Henri de Toulouse-Lautrec (1864-1901)
At the Moulin Rouge
Source: Courtauld Gallery / theartwolf.com
Jane Avril (1868- 1943), nicknamed La Mélinite, was one of the most famous dancers of the Moulin Rouge in the 1890s. She became a close friend of the painter and printmaker Henri de Toulouse-Lautrec (1864-1901), and soon became an important figure in Lautrec’s world of dancers, singers, musicians and prostitutes.
The most important painting at the exhibition is "At the Moulin Rouge", an exceptional loan from the Art Institute of Chicago, in which Jane Avril is instantly recognizable by her red hair. Another important work is "Jane Avril in the Entrance to the Moulin Rouge", from the collection of the Courtauld Gallery. As the press note of the exhibition accurately notes, Jane Avril looks "far older than her twenty-two years", as it also happens in "Jane Avril Leaving the Moulin Rouge" (on loan from the Wadsworth Atheneum).

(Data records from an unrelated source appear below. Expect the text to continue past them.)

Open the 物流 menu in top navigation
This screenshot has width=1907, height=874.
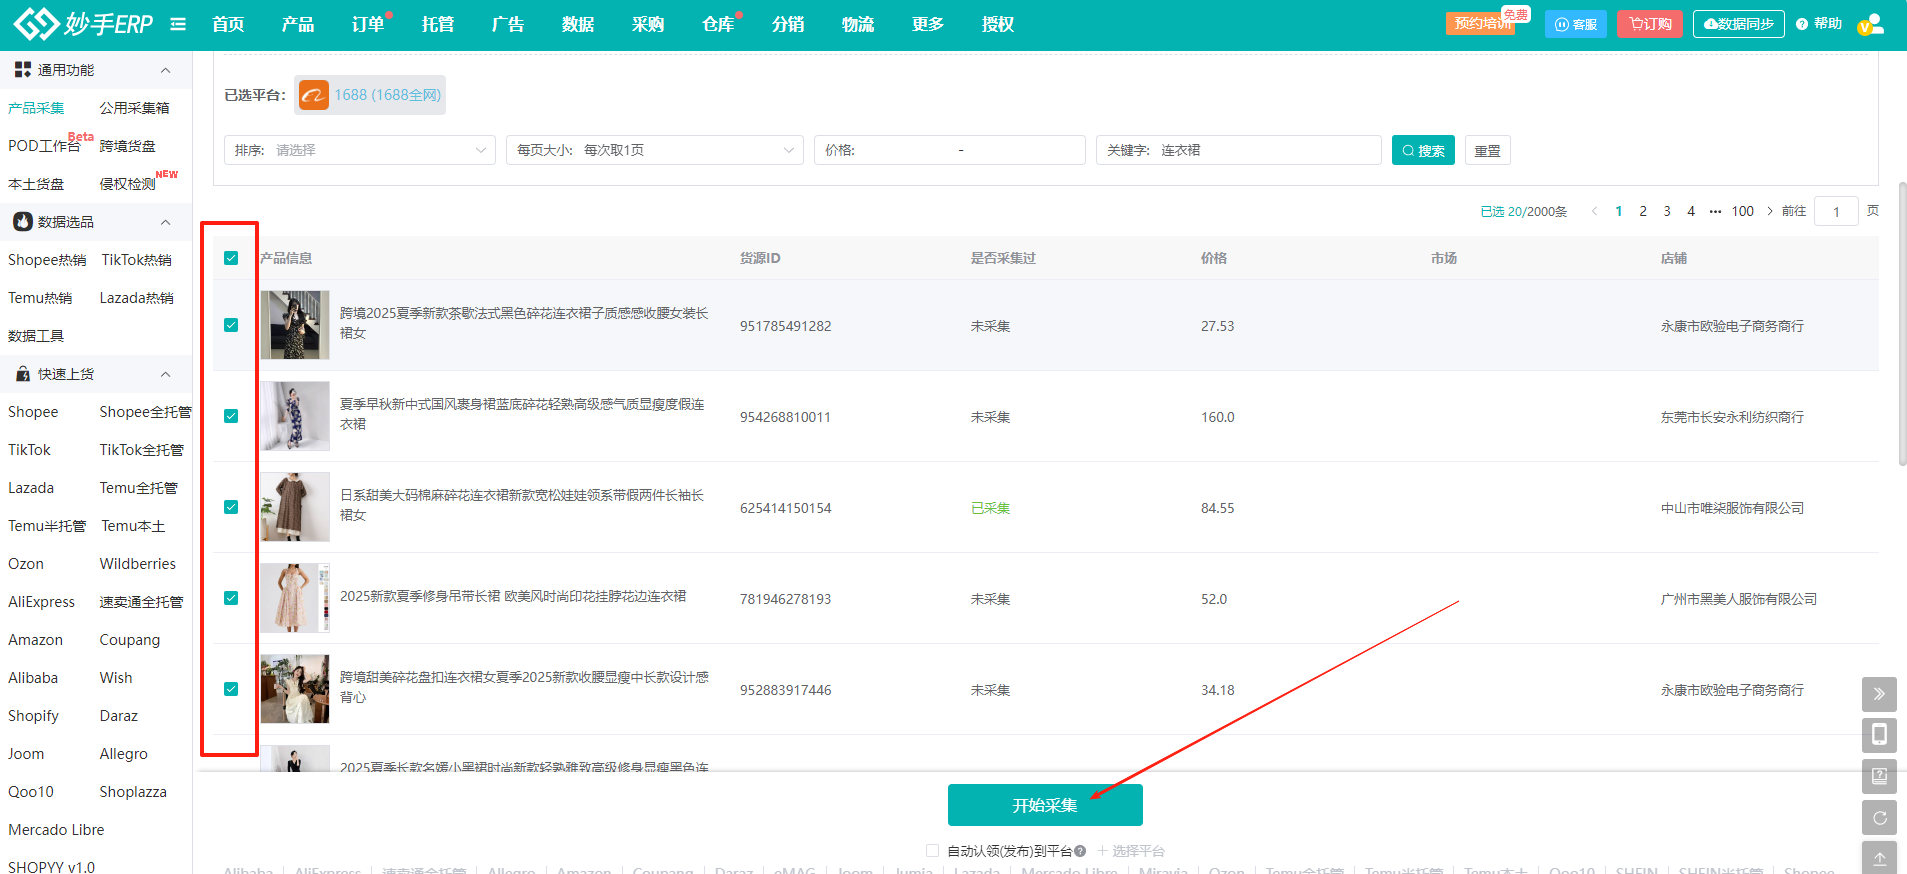858,24
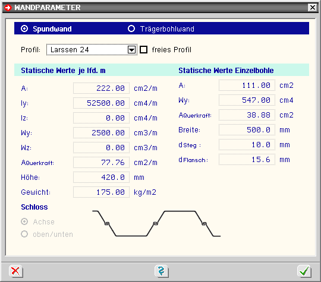Click the Wy per meter field 2500.00
Image resolution: width=321 pixels, height=282 pixels.
101,133
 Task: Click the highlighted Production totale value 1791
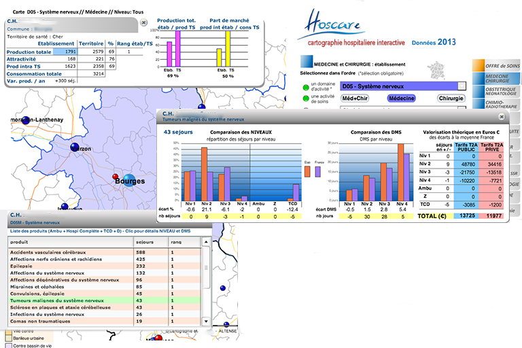pos(66,52)
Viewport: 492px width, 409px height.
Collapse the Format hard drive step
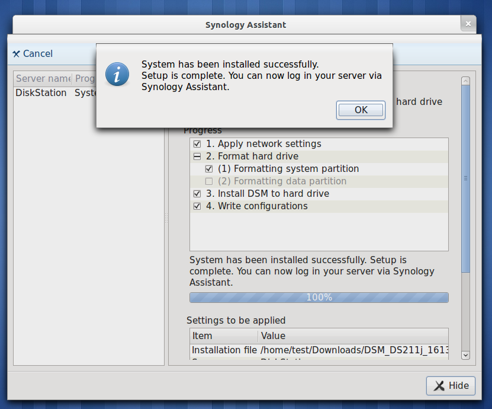point(197,156)
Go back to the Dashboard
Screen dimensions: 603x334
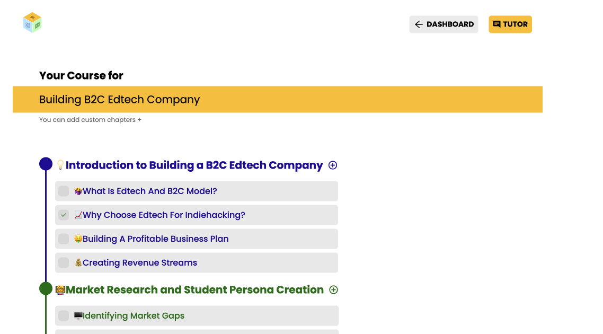coord(444,24)
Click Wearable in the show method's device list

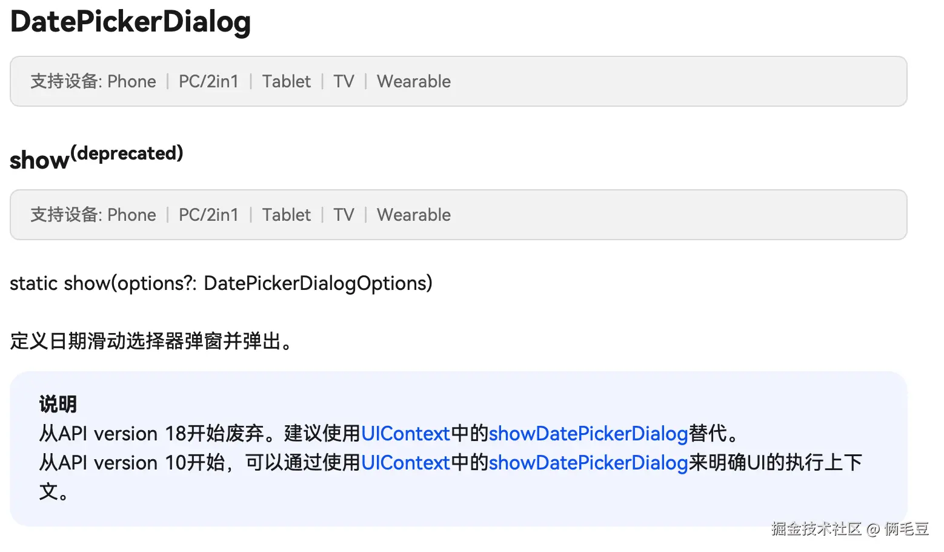[413, 215]
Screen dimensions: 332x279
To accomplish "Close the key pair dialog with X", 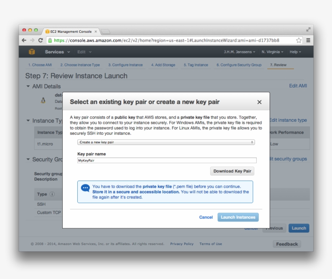I will coord(260,102).
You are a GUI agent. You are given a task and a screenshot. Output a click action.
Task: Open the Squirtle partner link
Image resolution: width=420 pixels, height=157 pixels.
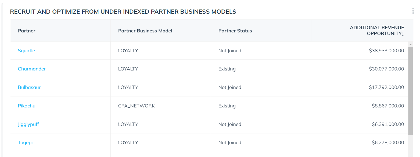click(x=26, y=51)

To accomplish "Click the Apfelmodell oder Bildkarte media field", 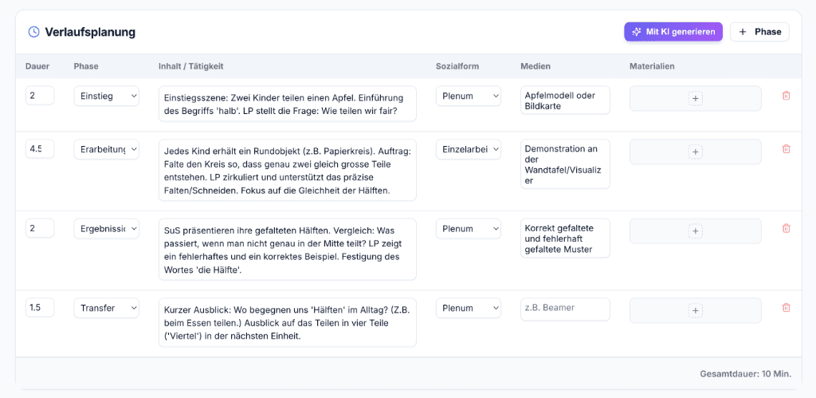I will pos(565,100).
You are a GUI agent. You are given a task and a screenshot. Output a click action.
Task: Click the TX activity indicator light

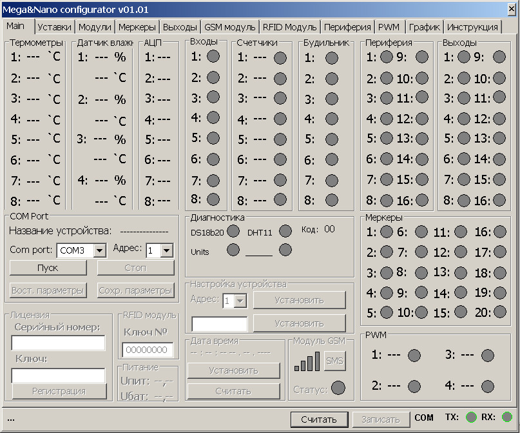[472, 418]
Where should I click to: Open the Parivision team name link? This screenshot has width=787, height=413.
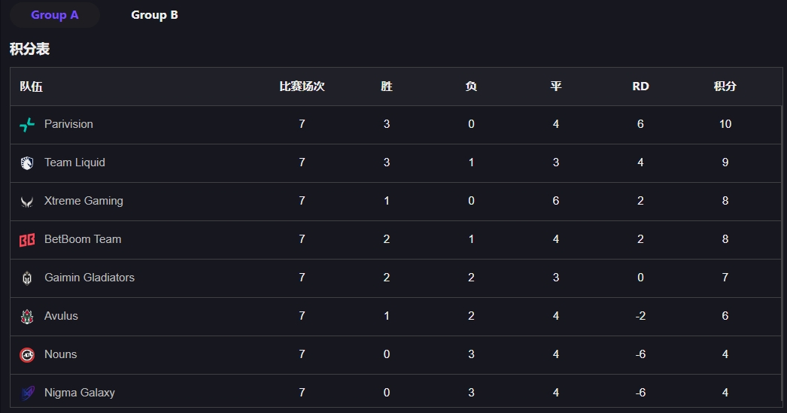[x=68, y=124]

The exhibition also features an important group of lithographs, including "Divan Japonais" and "Mademoiselle Eglantine’s Troupe", both coming from the Victoria & Albert Museum.
'Toulouse-Lautrec and Jane Avril: Beyond the Moulin Rouge' is accompanied by a fully illustrated catalogue by Nancy Ireson and Anna Gruetzner-Robins.